# WHAT NEEDS TO BE DONE:
From the entries below, retype only the lines from the one with "Open the 한양대" through the one with "Given: Click the word AdbTools in the prompt", exactly as written.

■ ■ ■

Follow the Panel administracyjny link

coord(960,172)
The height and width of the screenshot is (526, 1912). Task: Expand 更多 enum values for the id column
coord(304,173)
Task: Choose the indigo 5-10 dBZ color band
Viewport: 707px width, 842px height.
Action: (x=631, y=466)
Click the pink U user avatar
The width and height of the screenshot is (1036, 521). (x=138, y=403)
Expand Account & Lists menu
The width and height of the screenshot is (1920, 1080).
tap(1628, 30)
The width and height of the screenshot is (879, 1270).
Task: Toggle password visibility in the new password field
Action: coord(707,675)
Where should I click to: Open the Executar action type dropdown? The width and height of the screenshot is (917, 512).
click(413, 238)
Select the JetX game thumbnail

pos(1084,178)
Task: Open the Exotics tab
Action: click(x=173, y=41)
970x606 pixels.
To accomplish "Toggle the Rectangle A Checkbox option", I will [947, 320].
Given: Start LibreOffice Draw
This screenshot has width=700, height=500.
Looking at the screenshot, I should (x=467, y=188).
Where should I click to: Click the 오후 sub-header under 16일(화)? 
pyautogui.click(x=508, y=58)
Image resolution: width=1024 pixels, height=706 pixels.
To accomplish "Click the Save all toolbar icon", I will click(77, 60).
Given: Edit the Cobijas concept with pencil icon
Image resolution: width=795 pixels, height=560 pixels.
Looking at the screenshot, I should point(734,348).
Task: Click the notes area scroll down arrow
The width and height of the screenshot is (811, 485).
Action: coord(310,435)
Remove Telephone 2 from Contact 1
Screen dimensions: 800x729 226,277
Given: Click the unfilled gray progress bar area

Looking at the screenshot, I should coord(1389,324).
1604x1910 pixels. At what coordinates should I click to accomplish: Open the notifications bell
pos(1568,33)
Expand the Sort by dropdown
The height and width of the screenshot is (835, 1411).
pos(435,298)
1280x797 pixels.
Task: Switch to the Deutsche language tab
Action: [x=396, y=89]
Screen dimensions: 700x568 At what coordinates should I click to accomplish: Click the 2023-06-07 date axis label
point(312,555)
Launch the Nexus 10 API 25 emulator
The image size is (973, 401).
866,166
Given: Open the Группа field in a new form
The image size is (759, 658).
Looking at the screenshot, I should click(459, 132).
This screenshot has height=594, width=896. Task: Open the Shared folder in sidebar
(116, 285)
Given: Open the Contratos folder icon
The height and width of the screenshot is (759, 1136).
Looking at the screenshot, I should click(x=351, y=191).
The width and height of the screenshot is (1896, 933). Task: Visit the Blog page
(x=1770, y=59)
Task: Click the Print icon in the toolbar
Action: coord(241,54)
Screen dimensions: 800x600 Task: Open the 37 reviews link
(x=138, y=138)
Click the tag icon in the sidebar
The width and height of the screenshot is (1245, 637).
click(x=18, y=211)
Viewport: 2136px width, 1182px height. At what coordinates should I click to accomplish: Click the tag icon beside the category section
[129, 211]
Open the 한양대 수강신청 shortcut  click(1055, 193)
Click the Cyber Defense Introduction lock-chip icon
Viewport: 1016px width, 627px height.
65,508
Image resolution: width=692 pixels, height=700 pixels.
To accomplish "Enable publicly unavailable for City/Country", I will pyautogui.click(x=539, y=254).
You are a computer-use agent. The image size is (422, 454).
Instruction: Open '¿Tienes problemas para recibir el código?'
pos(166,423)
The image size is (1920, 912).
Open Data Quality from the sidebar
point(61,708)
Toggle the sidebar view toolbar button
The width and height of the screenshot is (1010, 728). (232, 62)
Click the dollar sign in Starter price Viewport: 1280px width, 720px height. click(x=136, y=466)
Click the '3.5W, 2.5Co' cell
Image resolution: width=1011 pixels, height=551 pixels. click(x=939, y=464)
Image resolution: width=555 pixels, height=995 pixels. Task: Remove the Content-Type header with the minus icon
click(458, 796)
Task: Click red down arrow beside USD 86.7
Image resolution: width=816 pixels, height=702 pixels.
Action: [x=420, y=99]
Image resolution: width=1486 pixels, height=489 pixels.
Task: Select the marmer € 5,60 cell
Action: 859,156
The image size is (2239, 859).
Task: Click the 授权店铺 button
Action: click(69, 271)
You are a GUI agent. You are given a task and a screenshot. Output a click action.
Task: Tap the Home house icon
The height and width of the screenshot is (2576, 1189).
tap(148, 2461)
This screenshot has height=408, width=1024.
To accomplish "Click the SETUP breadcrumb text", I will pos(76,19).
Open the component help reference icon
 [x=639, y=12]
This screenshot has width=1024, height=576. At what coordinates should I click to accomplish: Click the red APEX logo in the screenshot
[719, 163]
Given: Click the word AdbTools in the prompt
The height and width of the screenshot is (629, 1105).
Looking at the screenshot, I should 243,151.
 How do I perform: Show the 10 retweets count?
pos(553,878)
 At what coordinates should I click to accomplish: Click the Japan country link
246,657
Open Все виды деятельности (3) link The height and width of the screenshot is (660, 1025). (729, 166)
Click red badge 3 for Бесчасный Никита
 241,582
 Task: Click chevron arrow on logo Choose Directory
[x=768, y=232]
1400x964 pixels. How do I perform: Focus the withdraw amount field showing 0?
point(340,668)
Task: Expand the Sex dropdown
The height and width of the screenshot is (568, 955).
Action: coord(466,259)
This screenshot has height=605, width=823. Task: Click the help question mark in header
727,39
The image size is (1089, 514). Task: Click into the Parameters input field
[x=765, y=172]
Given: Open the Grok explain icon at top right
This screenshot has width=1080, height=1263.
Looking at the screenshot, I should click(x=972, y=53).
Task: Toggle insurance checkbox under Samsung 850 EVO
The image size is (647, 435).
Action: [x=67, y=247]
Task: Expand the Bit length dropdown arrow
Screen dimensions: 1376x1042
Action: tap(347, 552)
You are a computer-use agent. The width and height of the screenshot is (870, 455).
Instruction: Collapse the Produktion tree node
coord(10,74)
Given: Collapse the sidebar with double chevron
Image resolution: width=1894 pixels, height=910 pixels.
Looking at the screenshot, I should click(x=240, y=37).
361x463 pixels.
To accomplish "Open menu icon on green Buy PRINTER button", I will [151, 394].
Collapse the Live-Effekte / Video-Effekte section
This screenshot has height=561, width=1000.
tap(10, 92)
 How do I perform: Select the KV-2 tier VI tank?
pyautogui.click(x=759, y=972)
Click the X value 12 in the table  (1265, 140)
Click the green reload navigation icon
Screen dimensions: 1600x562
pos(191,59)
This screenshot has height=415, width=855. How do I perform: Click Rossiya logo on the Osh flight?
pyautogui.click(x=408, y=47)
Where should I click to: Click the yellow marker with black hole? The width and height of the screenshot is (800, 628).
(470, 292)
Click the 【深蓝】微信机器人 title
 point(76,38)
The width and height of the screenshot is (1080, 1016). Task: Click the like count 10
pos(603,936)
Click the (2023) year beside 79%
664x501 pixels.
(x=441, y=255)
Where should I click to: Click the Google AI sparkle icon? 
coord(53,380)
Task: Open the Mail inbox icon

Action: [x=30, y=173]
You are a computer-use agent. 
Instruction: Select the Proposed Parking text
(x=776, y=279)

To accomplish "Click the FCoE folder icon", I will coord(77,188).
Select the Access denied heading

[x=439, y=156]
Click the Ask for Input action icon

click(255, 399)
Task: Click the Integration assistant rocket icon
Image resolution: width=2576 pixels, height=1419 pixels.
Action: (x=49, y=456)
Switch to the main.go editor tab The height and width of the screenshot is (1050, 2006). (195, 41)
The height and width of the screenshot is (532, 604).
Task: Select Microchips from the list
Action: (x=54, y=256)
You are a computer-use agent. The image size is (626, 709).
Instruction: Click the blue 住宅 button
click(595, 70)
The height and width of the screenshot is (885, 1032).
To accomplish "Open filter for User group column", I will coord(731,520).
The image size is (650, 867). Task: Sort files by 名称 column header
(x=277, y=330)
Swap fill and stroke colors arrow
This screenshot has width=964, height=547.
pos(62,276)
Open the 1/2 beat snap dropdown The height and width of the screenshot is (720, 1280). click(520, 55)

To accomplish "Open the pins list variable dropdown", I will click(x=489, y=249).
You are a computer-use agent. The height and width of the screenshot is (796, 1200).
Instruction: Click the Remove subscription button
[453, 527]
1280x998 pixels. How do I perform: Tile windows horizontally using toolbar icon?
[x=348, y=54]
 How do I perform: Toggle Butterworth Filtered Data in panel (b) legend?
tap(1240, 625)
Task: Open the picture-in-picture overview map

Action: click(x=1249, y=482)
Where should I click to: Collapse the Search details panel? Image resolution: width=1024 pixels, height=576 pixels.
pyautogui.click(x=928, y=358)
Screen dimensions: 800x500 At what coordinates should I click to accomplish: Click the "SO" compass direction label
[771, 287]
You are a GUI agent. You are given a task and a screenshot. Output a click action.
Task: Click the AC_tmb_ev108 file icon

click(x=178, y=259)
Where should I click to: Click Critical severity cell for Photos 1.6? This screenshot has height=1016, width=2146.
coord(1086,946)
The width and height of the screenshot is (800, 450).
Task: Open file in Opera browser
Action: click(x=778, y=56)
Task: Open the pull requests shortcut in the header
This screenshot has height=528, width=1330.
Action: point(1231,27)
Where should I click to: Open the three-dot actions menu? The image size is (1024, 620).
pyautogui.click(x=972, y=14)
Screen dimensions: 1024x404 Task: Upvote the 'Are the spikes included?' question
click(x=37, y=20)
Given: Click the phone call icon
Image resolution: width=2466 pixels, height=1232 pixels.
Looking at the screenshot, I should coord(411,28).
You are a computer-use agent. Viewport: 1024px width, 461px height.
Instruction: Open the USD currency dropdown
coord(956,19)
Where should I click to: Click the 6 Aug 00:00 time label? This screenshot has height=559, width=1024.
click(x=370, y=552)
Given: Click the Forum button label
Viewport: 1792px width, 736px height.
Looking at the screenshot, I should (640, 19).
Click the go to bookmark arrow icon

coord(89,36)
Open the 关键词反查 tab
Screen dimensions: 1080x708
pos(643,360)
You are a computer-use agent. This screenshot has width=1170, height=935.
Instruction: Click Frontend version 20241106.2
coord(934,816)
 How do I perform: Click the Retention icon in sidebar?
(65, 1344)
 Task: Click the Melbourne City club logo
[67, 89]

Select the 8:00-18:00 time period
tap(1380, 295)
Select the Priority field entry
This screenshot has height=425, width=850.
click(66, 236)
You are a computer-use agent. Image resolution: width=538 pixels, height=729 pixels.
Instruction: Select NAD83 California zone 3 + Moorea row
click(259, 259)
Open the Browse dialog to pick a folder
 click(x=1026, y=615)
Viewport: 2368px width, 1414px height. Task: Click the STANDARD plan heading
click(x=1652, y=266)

■ ■ ■

# ANSWER:
Open the 한양대 수강신청 shortcut  click(1055, 193)
Click the Cyber Defense Introduction lock-chip icon
Viewport: 1016px width, 627px height.
65,508
Image resolution: width=692 pixels, height=700 pixels.
To accomplish "Enable publicly unavailable for City/Country", I will pyautogui.click(x=539, y=254).
You are a computer-use agent. The image size is (422, 454).
Instruction: Open '¿Tienes problemas para recibir el código?'
pos(166,423)
The image size is (1920, 912).
Open Data Quality from the sidebar
point(61,708)
Toggle the sidebar view toolbar button
The width and height of the screenshot is (1010, 728). (232, 62)
Click the dollar sign in Starter price Viewport: 1280px width, 720px height. click(x=136, y=466)
Click the '3.5W, 2.5Co' cell
Image resolution: width=1011 pixels, height=551 pixels. click(x=939, y=464)
Image resolution: width=555 pixels, height=995 pixels. Task: Remove the Content-Type header with the minus icon
click(458, 796)
Task: Click red down arrow beside USD 86.7
Image resolution: width=816 pixels, height=702 pixels.
Action: [x=420, y=99]
Image resolution: width=1486 pixels, height=489 pixels.
Task: Select the marmer € 5,60 cell
Action: 859,156
The image size is (2239, 859).
Task: Click the 授权店铺 button
Action: click(69, 271)
You are a GUI agent. You are given a task and a screenshot. Output a click action.
Task: Tap the Home house icon
The height and width of the screenshot is (2576, 1189).
tap(148, 2461)
This screenshot has height=408, width=1024.
To accomplish "Click the SETUP breadcrumb text", I will pos(76,19).
Open the component help reference icon
 [x=639, y=12]
This screenshot has width=1024, height=576. At what coordinates should I click to accomplish: Click the red APEX logo in the screenshot
[719, 163]
Given: Click the word AdbTools in the prompt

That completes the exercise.